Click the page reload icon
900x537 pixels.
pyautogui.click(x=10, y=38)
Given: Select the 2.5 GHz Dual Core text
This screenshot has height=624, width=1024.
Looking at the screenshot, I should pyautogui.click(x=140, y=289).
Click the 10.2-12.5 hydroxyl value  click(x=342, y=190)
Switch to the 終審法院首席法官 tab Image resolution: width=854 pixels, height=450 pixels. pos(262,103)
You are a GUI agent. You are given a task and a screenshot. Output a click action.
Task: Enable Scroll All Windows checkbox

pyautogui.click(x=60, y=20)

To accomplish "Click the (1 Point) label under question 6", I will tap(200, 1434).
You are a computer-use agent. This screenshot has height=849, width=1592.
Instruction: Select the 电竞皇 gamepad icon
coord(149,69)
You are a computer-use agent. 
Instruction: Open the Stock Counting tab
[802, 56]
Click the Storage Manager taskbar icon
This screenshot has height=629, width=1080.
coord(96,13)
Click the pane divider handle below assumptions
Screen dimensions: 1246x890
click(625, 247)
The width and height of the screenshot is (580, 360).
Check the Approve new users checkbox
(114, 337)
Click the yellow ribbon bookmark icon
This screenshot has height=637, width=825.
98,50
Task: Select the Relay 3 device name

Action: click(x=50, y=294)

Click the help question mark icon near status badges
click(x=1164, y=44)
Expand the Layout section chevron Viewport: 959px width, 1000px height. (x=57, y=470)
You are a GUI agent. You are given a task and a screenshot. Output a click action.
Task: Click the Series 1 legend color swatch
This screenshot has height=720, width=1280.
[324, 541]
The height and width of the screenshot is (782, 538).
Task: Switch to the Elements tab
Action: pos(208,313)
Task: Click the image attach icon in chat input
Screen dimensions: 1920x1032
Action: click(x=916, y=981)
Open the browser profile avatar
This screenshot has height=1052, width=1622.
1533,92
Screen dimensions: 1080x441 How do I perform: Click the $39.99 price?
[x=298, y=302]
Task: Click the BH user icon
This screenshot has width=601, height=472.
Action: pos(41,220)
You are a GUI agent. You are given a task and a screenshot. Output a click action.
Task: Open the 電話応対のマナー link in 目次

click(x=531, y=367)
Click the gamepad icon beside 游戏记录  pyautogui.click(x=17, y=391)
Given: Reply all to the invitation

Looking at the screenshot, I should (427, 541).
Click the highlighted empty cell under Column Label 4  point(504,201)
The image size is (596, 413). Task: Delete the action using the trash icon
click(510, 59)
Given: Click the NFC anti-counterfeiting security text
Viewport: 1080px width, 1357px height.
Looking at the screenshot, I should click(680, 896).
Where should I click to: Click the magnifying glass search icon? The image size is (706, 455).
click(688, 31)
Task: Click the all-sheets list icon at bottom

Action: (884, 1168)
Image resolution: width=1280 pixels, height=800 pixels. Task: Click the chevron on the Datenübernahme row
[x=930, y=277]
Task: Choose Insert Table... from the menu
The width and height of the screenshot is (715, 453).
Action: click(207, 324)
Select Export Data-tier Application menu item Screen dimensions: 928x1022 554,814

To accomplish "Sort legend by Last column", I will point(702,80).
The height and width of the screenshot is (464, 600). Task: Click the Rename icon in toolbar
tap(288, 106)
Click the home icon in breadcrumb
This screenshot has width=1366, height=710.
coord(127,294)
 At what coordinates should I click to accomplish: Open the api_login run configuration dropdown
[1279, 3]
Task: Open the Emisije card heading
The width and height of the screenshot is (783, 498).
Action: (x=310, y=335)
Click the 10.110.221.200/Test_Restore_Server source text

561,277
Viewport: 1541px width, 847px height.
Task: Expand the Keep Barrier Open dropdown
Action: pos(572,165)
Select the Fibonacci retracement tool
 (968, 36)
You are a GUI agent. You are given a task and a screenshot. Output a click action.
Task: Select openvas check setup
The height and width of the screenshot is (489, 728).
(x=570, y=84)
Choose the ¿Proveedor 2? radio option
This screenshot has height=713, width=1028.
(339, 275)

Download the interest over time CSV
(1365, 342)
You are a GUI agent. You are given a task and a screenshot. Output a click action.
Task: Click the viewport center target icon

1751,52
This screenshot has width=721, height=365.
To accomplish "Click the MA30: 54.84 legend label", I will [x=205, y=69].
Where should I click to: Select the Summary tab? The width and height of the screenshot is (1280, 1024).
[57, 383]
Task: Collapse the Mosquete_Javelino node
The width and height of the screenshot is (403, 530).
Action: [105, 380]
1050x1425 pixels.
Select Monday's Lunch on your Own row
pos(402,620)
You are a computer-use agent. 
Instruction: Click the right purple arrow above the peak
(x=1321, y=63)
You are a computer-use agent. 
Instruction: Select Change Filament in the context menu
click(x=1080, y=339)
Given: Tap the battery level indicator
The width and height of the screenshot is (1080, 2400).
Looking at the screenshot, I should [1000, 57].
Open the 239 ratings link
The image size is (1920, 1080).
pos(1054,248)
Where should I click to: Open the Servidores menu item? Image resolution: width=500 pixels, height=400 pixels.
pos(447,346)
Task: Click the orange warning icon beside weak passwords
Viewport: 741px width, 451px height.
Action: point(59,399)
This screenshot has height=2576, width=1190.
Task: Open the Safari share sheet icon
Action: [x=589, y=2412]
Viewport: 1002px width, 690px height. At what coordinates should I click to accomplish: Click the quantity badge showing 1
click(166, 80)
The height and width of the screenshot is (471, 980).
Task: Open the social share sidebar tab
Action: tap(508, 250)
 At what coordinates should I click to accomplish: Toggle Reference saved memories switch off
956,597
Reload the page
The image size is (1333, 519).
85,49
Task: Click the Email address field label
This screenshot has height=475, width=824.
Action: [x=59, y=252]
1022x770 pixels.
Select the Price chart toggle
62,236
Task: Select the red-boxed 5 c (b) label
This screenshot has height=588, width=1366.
=======
Extract the lines above from the one containing "1022x770 pixels." to the last line, both included, exactly as written.

EXERCISE RESULT:
1022x770 pixels.
Select the Price chart toggle
62,236
Task: Select the red-boxed 5 c (b) label
This screenshot has height=588, width=1366.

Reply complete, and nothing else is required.